** START MATERIAL FOR THIS EXERCISE **

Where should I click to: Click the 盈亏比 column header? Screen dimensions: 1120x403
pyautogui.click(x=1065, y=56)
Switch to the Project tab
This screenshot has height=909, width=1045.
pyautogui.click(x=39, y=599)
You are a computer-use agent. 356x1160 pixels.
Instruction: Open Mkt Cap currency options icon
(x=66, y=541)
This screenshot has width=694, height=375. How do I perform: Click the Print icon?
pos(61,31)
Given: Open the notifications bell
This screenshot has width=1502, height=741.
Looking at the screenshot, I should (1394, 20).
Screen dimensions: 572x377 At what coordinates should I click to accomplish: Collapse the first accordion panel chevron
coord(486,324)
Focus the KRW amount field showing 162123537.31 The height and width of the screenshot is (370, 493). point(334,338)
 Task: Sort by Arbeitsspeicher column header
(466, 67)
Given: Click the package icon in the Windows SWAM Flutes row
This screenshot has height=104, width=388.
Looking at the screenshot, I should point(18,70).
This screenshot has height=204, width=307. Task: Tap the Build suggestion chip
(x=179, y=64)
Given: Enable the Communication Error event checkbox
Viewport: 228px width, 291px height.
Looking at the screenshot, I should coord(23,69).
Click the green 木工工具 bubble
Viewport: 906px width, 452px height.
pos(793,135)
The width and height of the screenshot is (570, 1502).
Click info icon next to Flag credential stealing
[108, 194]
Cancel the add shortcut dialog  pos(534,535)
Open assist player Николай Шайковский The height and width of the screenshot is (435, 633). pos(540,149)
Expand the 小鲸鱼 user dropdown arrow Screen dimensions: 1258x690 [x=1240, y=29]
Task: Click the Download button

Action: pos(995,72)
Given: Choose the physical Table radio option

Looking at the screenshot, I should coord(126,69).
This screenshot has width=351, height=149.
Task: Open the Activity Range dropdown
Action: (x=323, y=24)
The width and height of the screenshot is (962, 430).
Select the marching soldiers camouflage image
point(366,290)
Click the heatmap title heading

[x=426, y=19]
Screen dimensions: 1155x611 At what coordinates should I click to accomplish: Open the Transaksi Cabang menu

** END MATERIAL FOR THIS EXERCISE **

[THE TASK]: Return every one of the records above without any change, keeping each line in its original order.

[RIGHT ANSWER]:
Where should I click to: Click the 盈亏比 column header? Screen dimensions: 1120x403
pyautogui.click(x=1065, y=56)
Switch to the Project tab
This screenshot has height=909, width=1045.
pyautogui.click(x=39, y=599)
You are a computer-use agent. 356x1160 pixels.
Instruction: Open Mkt Cap currency options icon
(x=66, y=541)
This screenshot has width=694, height=375. How do I perform: Click the Print icon?
pos(61,31)
Given: Open the notifications bell
This screenshot has width=1502, height=741.
Looking at the screenshot, I should (1394, 20).
Screen dimensions: 572x377 At what coordinates should I click to accomplish: Collapse the first accordion panel chevron
coord(486,324)
Focus the KRW amount field showing 162123537.31 The height and width of the screenshot is (370, 493). point(334,338)
 Task: Sort by Arbeitsspeicher column header
(466, 67)
Given: Click the package icon in the Windows SWAM Flutes row
This screenshot has height=104, width=388.
Looking at the screenshot, I should point(18,70).
This screenshot has height=204, width=307. Task: Tap the Build suggestion chip
(x=179, y=64)
Given: Enable the Communication Error event checkbox
Viewport: 228px width, 291px height.
Looking at the screenshot, I should coord(23,69).
Click the green 木工工具 bubble
Viewport: 906px width, 452px height.
pos(793,135)
The width and height of the screenshot is (570, 1502).
Click info icon next to Flag credential stealing
[108, 194]
Cancel the add shortcut dialog  pos(534,535)
Open assist player Николай Шайковский The height and width of the screenshot is (435, 633). pos(540,149)
Expand the 小鲸鱼 user dropdown arrow Screen dimensions: 1258x690 [x=1240, y=29]
Task: Click the Download button

Action: pos(995,72)
Given: Choose the physical Table radio option

Looking at the screenshot, I should coord(126,69).
This screenshot has width=351, height=149.
Task: Open the Activity Range dropdown
Action: (x=323, y=24)
The width and height of the screenshot is (962, 430).
Select the marching soldiers camouflage image
point(366,290)
Click the heatmap title heading

[x=426, y=19]
Screen dimensions: 1155x611 At what coordinates should I click to accomplish: Open the Transaksi Cabang menu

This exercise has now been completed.